RECORDS FOR THIS EXERCISE:
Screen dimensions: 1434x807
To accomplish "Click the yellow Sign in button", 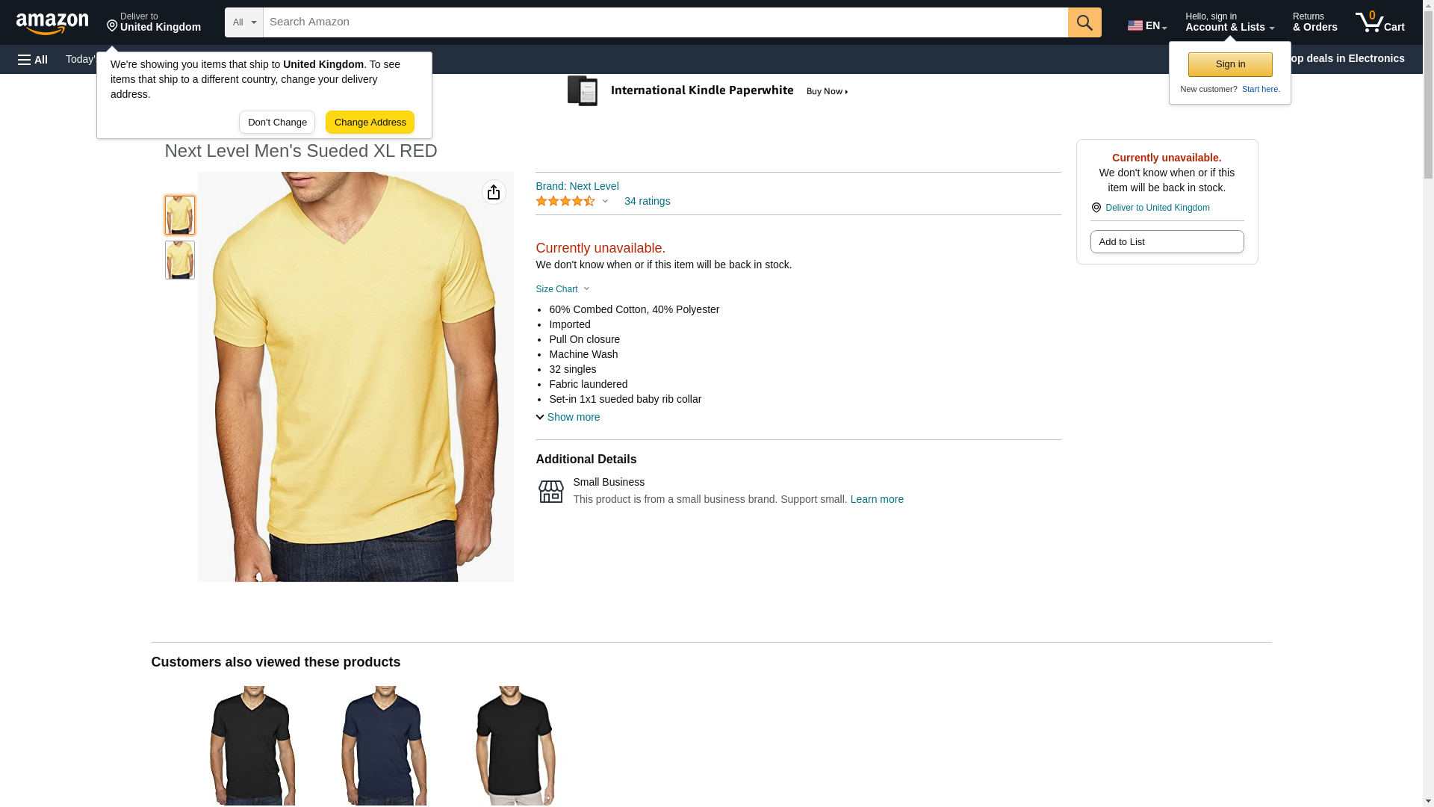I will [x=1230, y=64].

...

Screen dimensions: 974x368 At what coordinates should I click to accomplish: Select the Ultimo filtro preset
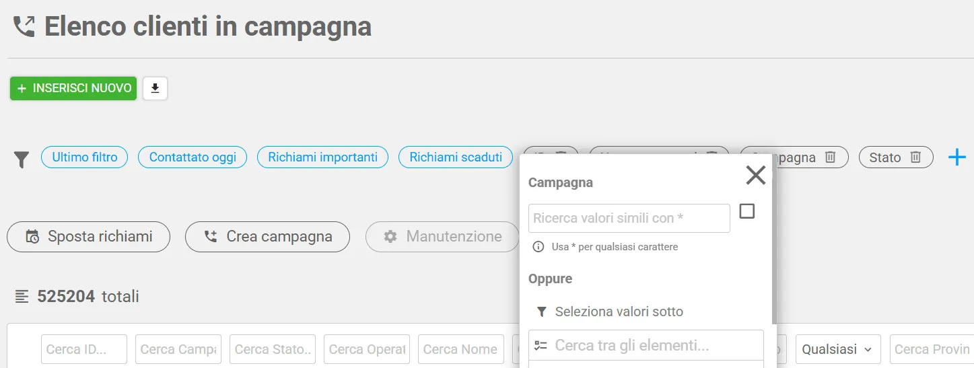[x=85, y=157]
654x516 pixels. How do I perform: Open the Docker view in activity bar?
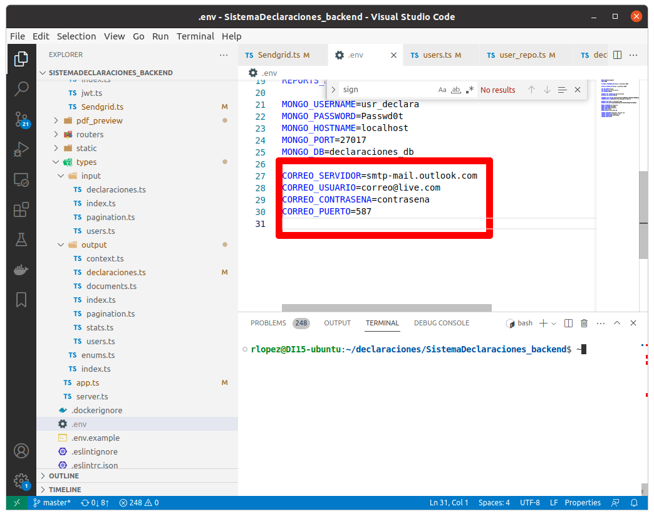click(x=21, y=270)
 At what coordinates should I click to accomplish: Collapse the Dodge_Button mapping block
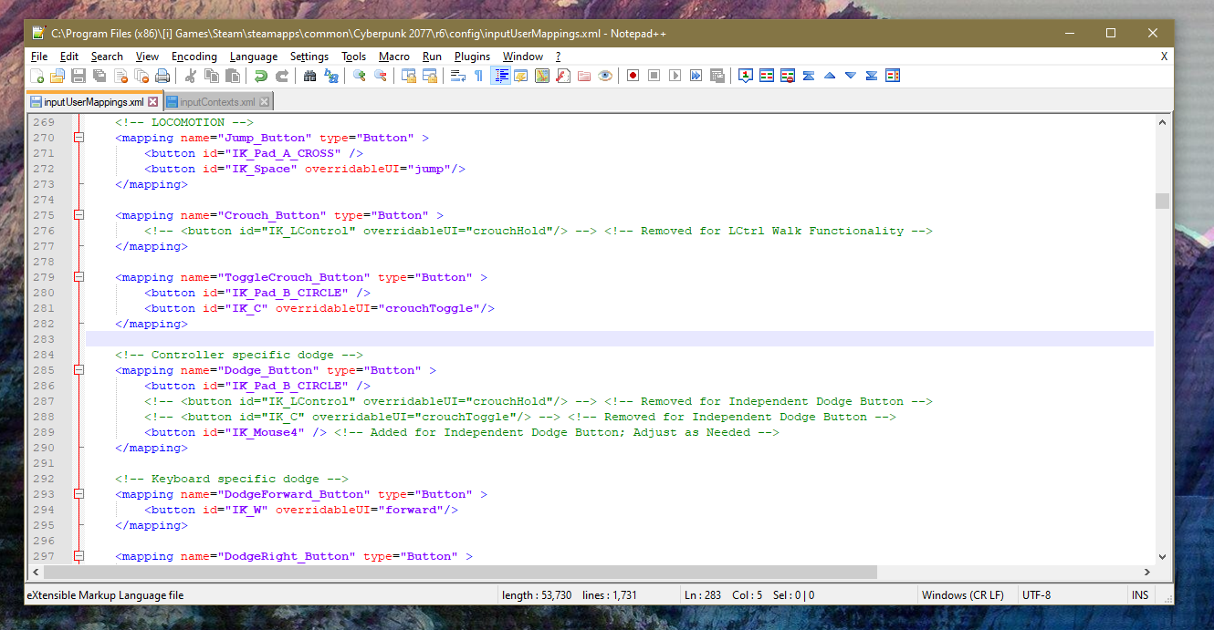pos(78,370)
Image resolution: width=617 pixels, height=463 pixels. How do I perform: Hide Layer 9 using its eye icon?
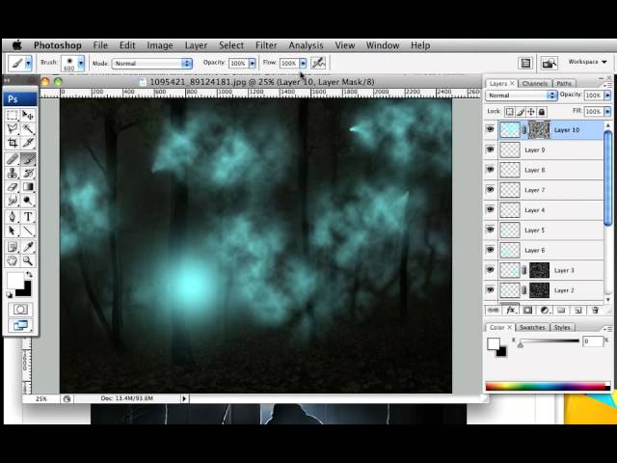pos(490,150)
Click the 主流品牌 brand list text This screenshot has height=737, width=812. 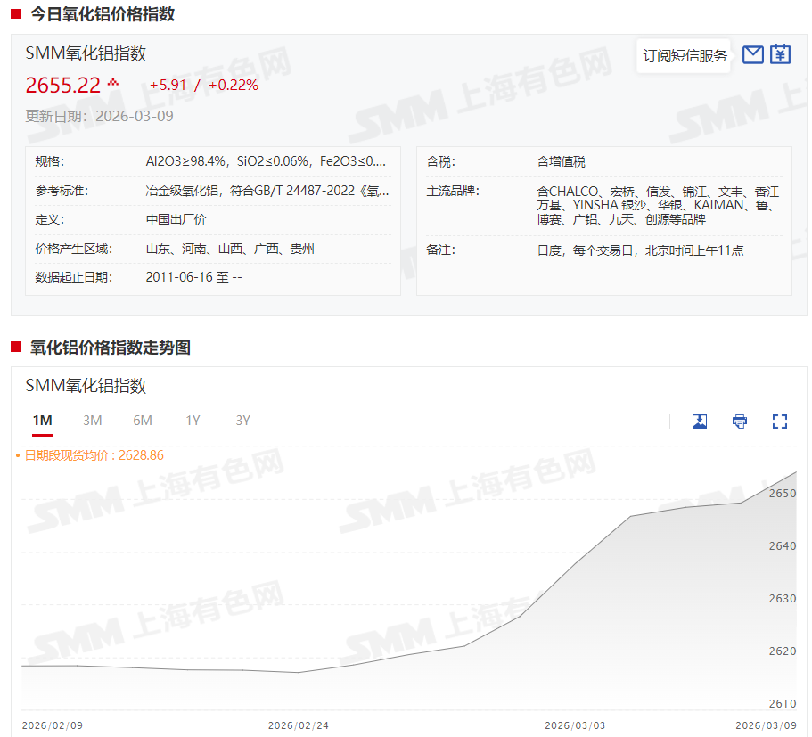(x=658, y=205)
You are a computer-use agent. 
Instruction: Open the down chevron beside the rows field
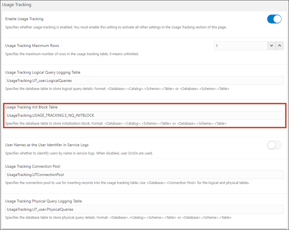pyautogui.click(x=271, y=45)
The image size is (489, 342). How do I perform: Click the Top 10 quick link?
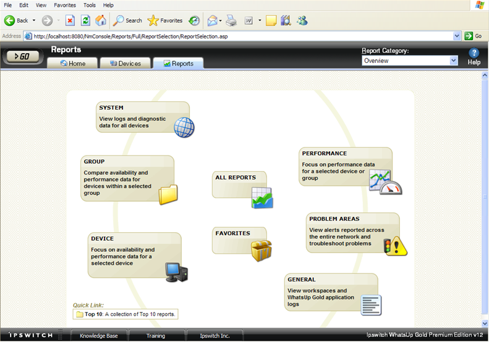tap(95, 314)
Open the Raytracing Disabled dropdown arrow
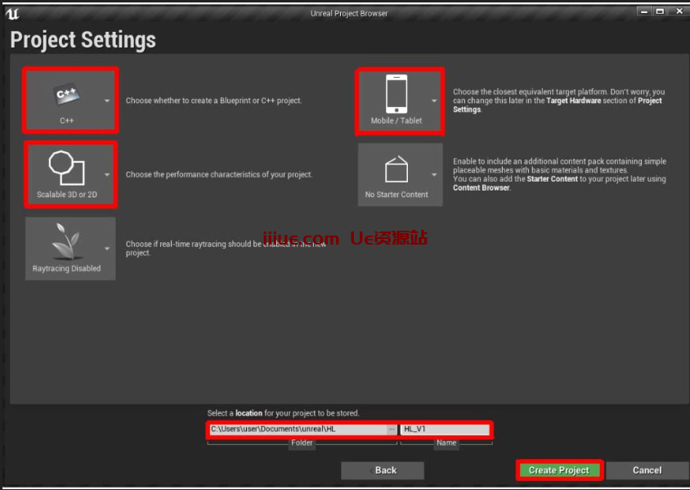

TASK STATEMENT: Write back word for word every line in the entries above from the one with "You are a computer-use agent." to the one with "Open the Raytracing Disabled dropdown arrow", ends included, and none of the pictures.

ANSWER BELOW:
You are a computer-use agent. 
Instruction: Open the down chevron beside the rows field
pyautogui.click(x=271, y=45)
The image size is (489, 342). How do I perform: Click the Top 10 quick link?
tap(95, 314)
Open the Raytracing Disabled dropdown arrow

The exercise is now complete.